**Passage given**
┄┄┄┄┄┄

Yeah, I don’t like to emphasize it, ’cause he’s a friend. A great friend.

When I saw that “Through Any Window” was on this album, I briefly assumed this was a reissue of 2006’s Parador.

Well, the Jenna Fischer video, to me, packed such a wallop, I just had to remix the song and release it just barenaked on this new album. I shamelessly did that, because I love the song, and I knew the great wider world hadn’t heard Parador, and I knew it would help introduce new people to my music. And musically, it made sense — I wouldn’t have done it if I didn’t think it fit, but it seemed like the gateway to my next record.

Parador was the first I’d heard from you since She, way back in ’96 — I missed Turbosherbet in ’97 — and for awhile, a number of your older albums were going for pretty insane prices on the used market, but now they’re available for download…

Yeah, all of my albums except for Parlez-Vous Francais? are available from the download shops — I took Parlez-Vous down because it was a record I made while the Willie Wisely Trio was sort of disbanding, and I found all these tracks that we left off that probably would have been better off on, so I want to do a major re-release. I’m taking it away for awhile as I plan all that. It’ll be sort of a deluxe reconfiguration of that album.

It’s kind of neat — I got together that original band back in February, and we actually re-recorded some things, so it’ll be this sort of crazy, over-a-decade-between-sessions finishing of the album. Now that we’re not all drunk and neurotic, we can make sense of what was a great band.

For a guy like you, who has seen titles go in and out of print, the Internet must be a real boon.

It is. It’s fun to say “I have a rich history, and you probably don’t know about it.” I feel like it sets me apart, ’cause there are a lot of younger artists and older artists you’ve heard about, but I happen to be an older artist who’s still emerging, and that puts me in a unique place, I think. I feel this arc in my career is going to be a slow and steady kind of thing. It’ll build until I’m 80 or 90. The notion of making rock & roll as an octegenarian, and doing it in an artistically credible way, is exciting.

For my next record, I’m definitely considering plans for a late CD release. I’m feeling like a digital release might be the way to start out. Or I might go vinyl, digital, CD. What pisses me off about CDs — to me, mp3s are a substandard item, so the fact that they’re kinda bought, sold, traded and passed around in kind of a casual way doesn’t really piss me off. But what really does piss me off is all those promo copies of CDs being sold on Amazon. I mean, I work so hard on an album, and the day it’s released, there are a couple dozen copies for sale at half the price with the barcode punched out. It’s insulting enough that people chose not to review it, or not to play it on the radio station, but then to turn around and make a buck off of me…

I don’t mean to sound bitter, and I’m very happy with the job Oglio is doing. I don’t want to come off as being at all critical of the label. I’m really not. And what’s even more exciting to me than the digital-retail thing is the social-networking thing. I mean, I’ve got a list of 3,000-plus people who have proactively reached out to me through the Internet — it’s amazing. I tried to get in on that whole folk house concert circuit years ago, thinking they might not mind a Beatles-based guy, and I was soundly rejected. I’m a good performer, but there’s a certain fascism in that crowd, so I thought “fine,” and I e-mailed my list, and I got 70 offers! I strung together my whole fall tour — and I could only make a fraction of those work in terms of routing. Doing this on a one-to-one basis — it’s such a blast, not only feeling the appreciation of people who enjoy your music, but sending your appreciation back to them. It’s a great — oh, it just boggles my mind.

┄┄┄┄┄┄

**Set task 1**
In the interview, how many offers came in after the e-mail to the list of 3,000-plus people?

[Location data for elements and text]
┄┄┄┄┄┄

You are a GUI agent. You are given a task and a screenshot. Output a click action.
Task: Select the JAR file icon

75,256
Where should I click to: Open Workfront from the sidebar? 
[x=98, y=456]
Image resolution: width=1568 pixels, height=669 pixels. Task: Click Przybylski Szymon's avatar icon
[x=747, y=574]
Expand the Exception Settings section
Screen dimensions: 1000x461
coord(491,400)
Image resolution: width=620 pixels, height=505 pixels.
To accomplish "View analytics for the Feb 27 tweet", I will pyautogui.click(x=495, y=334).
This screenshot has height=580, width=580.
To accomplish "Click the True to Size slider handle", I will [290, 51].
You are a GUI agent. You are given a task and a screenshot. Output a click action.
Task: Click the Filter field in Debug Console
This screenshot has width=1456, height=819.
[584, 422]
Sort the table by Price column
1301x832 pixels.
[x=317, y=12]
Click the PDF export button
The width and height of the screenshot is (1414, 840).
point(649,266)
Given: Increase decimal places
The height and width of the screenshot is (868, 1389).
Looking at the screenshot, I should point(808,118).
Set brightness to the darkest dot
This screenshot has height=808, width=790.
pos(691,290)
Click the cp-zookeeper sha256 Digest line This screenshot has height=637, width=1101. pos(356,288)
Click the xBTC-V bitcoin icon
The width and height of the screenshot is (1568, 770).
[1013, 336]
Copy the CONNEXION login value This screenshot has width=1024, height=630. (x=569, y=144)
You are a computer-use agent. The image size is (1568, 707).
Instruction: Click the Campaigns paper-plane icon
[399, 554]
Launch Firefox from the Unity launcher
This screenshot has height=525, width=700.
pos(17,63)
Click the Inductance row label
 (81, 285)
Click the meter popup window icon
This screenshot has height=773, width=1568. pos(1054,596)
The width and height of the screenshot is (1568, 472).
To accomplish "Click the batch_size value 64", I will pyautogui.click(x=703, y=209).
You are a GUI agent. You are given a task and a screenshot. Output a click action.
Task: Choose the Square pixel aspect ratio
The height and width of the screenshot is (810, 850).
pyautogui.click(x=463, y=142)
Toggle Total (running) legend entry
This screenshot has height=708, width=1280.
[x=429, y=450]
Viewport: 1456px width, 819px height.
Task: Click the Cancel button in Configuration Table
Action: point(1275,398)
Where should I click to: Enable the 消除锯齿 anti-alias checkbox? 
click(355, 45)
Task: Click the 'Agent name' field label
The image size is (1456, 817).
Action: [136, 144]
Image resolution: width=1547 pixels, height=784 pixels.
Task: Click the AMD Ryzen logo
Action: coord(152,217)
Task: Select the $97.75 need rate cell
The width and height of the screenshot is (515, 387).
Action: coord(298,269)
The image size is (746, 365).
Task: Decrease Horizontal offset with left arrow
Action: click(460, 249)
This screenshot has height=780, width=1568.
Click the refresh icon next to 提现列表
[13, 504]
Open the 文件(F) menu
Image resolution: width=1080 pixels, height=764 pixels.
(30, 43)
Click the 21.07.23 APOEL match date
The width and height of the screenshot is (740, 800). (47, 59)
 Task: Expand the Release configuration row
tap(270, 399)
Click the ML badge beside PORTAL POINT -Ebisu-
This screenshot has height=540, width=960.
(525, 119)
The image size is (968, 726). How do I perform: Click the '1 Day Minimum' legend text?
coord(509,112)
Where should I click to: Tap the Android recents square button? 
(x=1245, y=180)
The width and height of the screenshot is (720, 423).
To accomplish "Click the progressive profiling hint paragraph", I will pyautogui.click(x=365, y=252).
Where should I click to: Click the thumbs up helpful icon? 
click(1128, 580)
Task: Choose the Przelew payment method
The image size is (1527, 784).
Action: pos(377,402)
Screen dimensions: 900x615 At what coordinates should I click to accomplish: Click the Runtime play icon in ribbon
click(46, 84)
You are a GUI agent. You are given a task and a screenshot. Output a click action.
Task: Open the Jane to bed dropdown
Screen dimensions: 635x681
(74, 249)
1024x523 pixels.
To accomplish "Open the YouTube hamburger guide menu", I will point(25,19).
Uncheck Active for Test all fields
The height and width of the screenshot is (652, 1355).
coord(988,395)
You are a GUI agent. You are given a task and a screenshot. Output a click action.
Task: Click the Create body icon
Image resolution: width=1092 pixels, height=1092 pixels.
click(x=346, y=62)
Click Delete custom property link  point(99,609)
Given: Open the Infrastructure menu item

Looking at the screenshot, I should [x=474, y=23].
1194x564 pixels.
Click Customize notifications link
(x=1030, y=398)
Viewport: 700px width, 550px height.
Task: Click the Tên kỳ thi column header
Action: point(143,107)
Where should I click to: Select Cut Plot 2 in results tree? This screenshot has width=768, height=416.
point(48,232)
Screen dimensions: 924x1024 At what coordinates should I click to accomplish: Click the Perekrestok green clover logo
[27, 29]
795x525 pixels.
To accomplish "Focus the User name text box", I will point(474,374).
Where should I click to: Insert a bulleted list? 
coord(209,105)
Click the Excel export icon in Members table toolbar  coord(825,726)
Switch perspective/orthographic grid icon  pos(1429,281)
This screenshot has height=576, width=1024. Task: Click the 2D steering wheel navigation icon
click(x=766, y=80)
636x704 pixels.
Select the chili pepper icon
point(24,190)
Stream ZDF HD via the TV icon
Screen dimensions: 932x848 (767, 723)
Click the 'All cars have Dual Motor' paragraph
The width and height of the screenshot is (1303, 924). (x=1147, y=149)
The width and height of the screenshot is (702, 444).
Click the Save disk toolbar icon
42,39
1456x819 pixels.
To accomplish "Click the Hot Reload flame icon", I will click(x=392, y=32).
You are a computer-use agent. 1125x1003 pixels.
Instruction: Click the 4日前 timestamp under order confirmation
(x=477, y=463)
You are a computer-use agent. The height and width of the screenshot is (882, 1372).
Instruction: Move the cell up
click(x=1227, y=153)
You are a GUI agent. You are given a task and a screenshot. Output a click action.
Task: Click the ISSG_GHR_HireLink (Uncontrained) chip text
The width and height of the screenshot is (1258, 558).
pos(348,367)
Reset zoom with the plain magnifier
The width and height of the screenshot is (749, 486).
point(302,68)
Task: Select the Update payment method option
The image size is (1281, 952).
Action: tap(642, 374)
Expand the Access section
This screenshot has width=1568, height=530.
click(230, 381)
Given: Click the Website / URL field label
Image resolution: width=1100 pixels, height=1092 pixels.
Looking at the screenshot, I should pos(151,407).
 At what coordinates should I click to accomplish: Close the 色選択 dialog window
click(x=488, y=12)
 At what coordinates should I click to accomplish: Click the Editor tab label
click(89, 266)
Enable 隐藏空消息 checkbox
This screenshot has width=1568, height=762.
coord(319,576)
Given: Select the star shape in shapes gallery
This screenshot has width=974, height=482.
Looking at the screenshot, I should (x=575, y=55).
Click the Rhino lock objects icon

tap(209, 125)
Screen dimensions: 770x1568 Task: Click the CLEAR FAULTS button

┄┄┄┄┄┄

**Set task 2**
Please reproduce the records word for word, starting at the line that contains "Given: Open the Infrastructure menu item" and stopping after the line that contains "will click(x=392, y=32).".

**Written reply 1**
70 offers.

**Written reply 2**
Given: Open the Infrastructure menu item

Looking at the screenshot, I should [x=474, y=23].
1194x564 pixels.
Click Customize notifications link
(x=1030, y=398)
Viewport: 700px width, 550px height.
Task: Click the Tên kỳ thi column header
Action: point(143,107)
Where should I click to: Select Cut Plot 2 in results tree? This screenshot has width=768, height=416.
point(48,232)
Screen dimensions: 924x1024 At what coordinates should I click to accomplish: Click the Perekrestok green clover logo
[27, 29]
795x525 pixels.
To accomplish "Focus the User name text box", I will point(474,374).
Where should I click to: Insert a bulleted list? 
coord(209,105)
Click the Excel export icon in Members table toolbar  coord(825,726)
Switch perspective/orthographic grid icon  pos(1429,281)
This screenshot has height=576, width=1024. Task: Click the 2D steering wheel navigation icon
click(x=766, y=80)
636x704 pixels.
Select the chili pepper icon
point(24,190)
Stream ZDF HD via the TV icon
Screen dimensions: 932x848 (767, 723)
Click the 'All cars have Dual Motor' paragraph
The width and height of the screenshot is (1303, 924). (x=1147, y=149)
The width and height of the screenshot is (702, 444).
Click the Save disk toolbar icon
42,39
1456x819 pixels.
To accomplish "Click the Hot Reload flame icon", I will click(x=392, y=32).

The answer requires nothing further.